Experiences with OpenAI, Bing, or WhatsApp show that robots, for now, get confused and are not as powerful as once believed.

The rise of Artificial Intelligence may be gradually waning: an executive from the U.S. financial multinational highlighted the slowdown in stock market investments tied to chatbot-related companies.
The AI boom that has driven the S&P 500 index to historic highs this year is fading, and the stock market needs a new catalyst if it hopes to resume its rally, according to Mike Wilson from Morgan Stanley.
While AI may eventually transform productivity, investors who bet on equities due to its short-term potential did so prematurely, said the bank’s chief U.S. equity strategist in an interview with Bloomberg Television.
The same phenomenon is now being observed in chip stocks, not just in the recent fluctuations of Nvidia Corp. The Philadelphia Semiconductor Index has dropped 8.5% this month.
Is artificial intelligence heading towards obsolescence? “The dream of artificial intelligence has lost a bit of its shine,” Wilson said. “That doesn’t mean it’s over.”

Investors have been reducing their exposure to big tech after accumulating them for much of the year. With the Federal Reserve expected to begin cutting interest rates next week, investors are shifting their positions to other sectors of the market while assessing the health of the U.S. economy.
Wilson reiterated his preference for quality defensive stocks and recommended areas like utilities, consumer staples, and healthcare, as enthusiasm around chip manufacturers fades, at least temporarily. It’s likely that investors will take refuge in these sectors until “what’s next” arrives—whether it be a negative or positive outcome, he said.
U.S. stocks fell on Tuesday morning after a key inflation measure rose more than expected in August, raising concerns that the Fed may not cut rates as much as traders hope. The core consumer price index—which excludes food and energy costs—increased by 0.3% from July and 3.2% from a year earlier.
The strategist warned that advancing rate cuts with a 50-basis-point reduction at this meeting “materially” reduces the chances of a soft landing. Some traders had speculated on the possibility of policymakers making a large-scale cut early on, but after the CPI increase, they have largely backed down and consolidated the odds of a quarter-point cut.

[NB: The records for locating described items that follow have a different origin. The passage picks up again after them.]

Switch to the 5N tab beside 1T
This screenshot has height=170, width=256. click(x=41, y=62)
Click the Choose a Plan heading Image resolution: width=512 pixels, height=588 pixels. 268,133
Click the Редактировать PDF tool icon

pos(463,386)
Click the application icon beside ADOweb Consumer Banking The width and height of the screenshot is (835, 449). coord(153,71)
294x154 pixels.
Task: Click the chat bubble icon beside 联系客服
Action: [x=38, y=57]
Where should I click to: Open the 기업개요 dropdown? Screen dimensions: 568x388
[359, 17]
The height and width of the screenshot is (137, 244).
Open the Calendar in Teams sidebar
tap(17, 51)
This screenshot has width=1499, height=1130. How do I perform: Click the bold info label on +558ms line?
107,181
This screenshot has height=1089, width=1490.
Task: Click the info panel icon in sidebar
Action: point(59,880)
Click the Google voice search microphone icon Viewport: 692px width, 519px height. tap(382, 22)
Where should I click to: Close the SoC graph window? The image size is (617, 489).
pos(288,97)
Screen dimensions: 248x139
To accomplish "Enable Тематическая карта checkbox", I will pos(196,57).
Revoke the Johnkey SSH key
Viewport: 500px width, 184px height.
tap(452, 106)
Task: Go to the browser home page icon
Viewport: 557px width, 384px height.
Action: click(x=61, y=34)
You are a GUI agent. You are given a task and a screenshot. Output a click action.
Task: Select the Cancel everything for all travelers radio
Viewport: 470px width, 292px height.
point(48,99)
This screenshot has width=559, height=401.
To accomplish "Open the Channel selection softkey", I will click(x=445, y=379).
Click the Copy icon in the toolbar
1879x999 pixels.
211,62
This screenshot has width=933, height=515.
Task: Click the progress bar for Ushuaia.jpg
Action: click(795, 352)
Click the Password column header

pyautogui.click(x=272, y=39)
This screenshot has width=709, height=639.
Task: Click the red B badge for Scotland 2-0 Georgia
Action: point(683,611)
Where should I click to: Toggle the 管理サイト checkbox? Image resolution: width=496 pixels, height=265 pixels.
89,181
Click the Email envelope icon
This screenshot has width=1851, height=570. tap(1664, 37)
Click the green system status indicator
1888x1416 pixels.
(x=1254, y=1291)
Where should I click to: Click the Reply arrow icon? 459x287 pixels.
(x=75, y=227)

In Wilson’s view, the biggest uncertainty at next week’s monetary policy meeting is whether Fed bankers will more strongly suggest ending quantitative tightening soon or offer other provisions to provide liquidity. That could surprise the markets and serve as a “bullish argument” for stocks, he said.
In early July, Wilson correctly warned that the market would face a significant downturn due to increased uncertainty around Fed policy, corporate earnings, and U.S. elections. Less than a month later, the S&P 500 fell 8.5% from its peak to its August low. However, the strategist also predicted a stock market decline last year that did not materialize.
Looking ahead to the elections, Wilson believes that in a soft landing scenario, the growth policies of former President Donald Trump would likely be good for stocks and bad for bonds.